The system is one result of a collaboration between QCRI and MIT’s Computer Science and Artificial Intelligence Laboratory. Joining Matusik on the conference paper are Kiana Calagari, a research associate at QCRI and first author; Alexandre Kaspar, an MIT graduate student in electrical engineering and computer science; Piotr Didyk, who was a postdoc in Matusik’s group and is now a researcher at the Max Planck Institute for Informatics; Mohamed Hefeeda, a principal scientist at QCRI; and Mohamed Elgharib, a QCRI postdoc. QCRI also helped fund the project.

Zeroing in

In the past, researchers have tried to develop general-purpose systems for converting 2-D video to 3-D, but they haven’t worked very well and have tended to produce odd visual artifacts that detract from the viewing experience.

“Our advantage is that we can develop it for a very specific problem domain,” Matusik says. “We are developing a conversion pipeline for a specific sport. We would like to do it at broadcast quality, and we would like to do it in real-time. What we have noticed is that we can leverage video games.”

Today’s video games generally store very detailed 3-D maps of the virtual environment that the player is navigating. When the player initiates a move, the game adjusts the map accordingly and, on the fly, generates a 2-D projection of the 3-D scene that corresponds to a particular viewing angle.

The MIT and QCRI researchers essentially ran this process in reverse. They set the very realistic Microsoft soccer game “FIFA13” to play over and over again, and used Microsoft’s video-game analysis tool PIX to continuously store screen shots of the action. For each screen shot, they also extracted the corresponding 3-D map.

Using a standard algorithm for gauging the difference between two images, they winnowed out most of the screen shots, keeping just those that best captured the range of possible viewing angles and player configurations that the game presented; the total number of screen shots still ran to the tens of thousands. Then they stored each screen shot and the associated 3-D map in a database.

Jigsaw puzzle

For every frame of 2-D video of an actual soccer game, the system looks for the 10 or so screen shots in the database that best correspond to it. Then it decomposes all those images, looking for the best matches between smaller regions of the video feed and smaller regions of the screen shots. Once it’s found those matches, it superimposes the depth information from the screen shots on the corresponding sections of the video feed. Finally, it stitches the pieces back together.

The result is a very convincing 3-D effect, with no visual artifacts. The researchers conducted a user study in which the majority of subjects gave the 3-D effect a rating of 5 (“excellent”) on a five-point (“bad” to “excellent”) scale; the average score was between 4 (“good”) and 5.
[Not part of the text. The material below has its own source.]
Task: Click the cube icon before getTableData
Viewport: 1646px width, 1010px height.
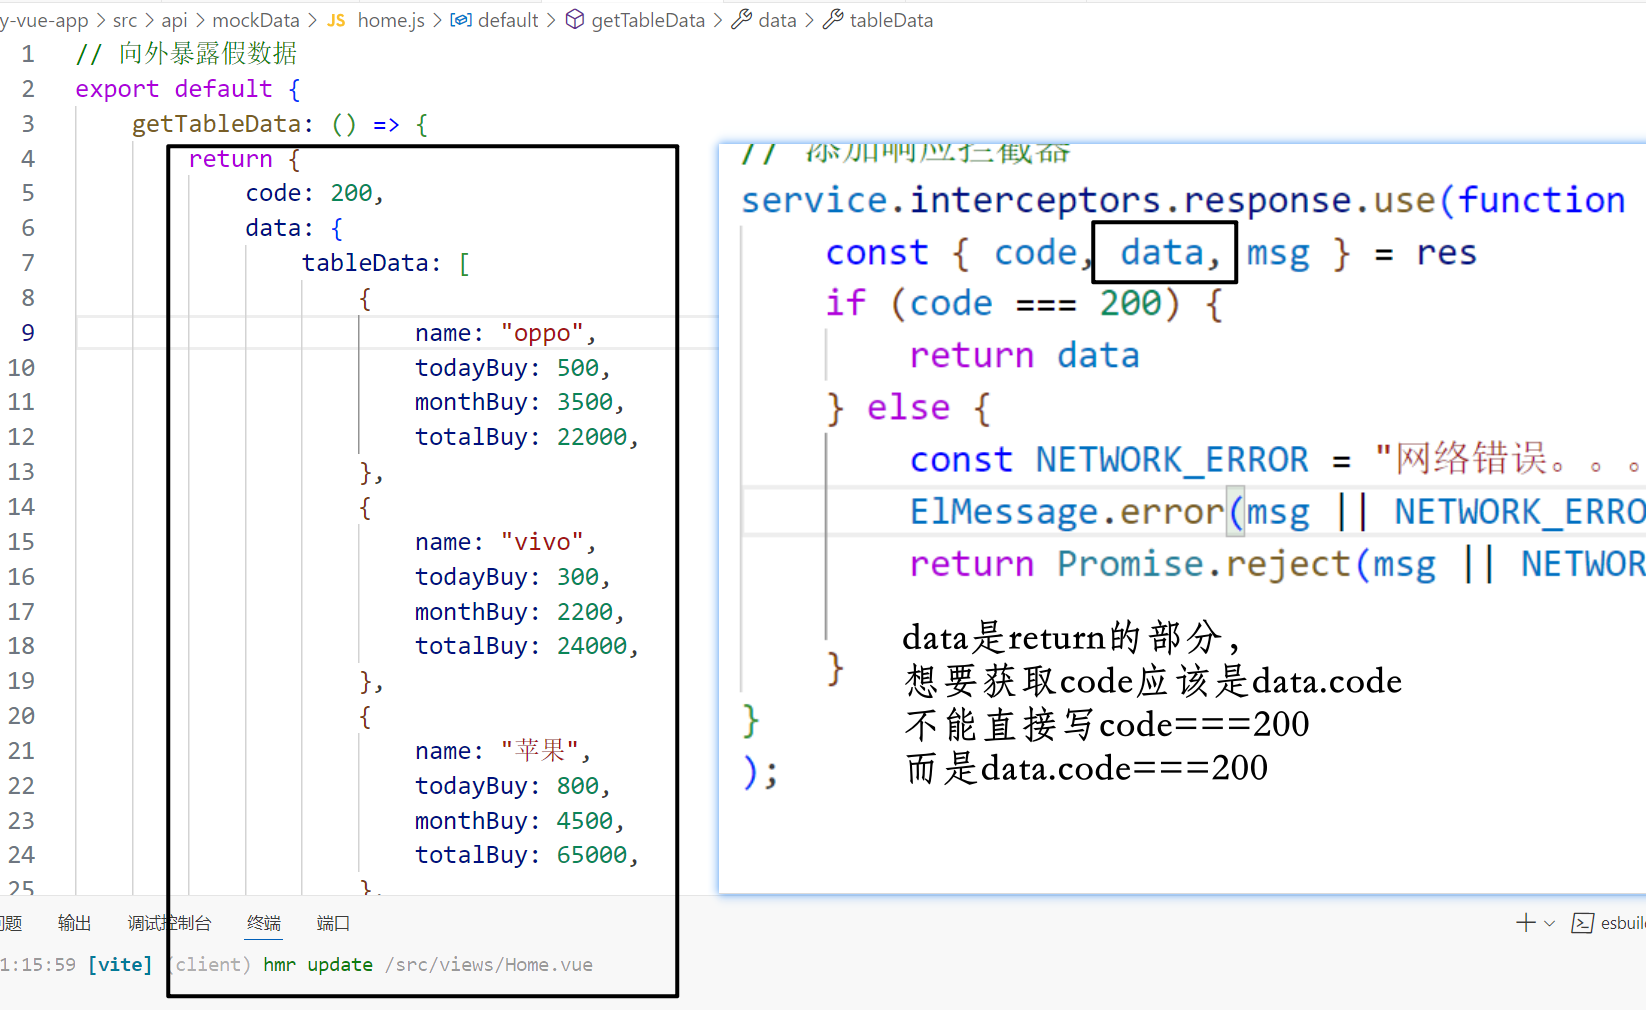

Currently, the researchers say, the system takes about a third of a second to process a frame of video. But successive frames could all be processed in parallel, so that the third-of-a-second delay needs to be incurred only once. A broadcast delay of a second or two would probably provide an adequate buffer to permit conversion on the fly. Even so, the researchers are working to bring the conversion time down still further.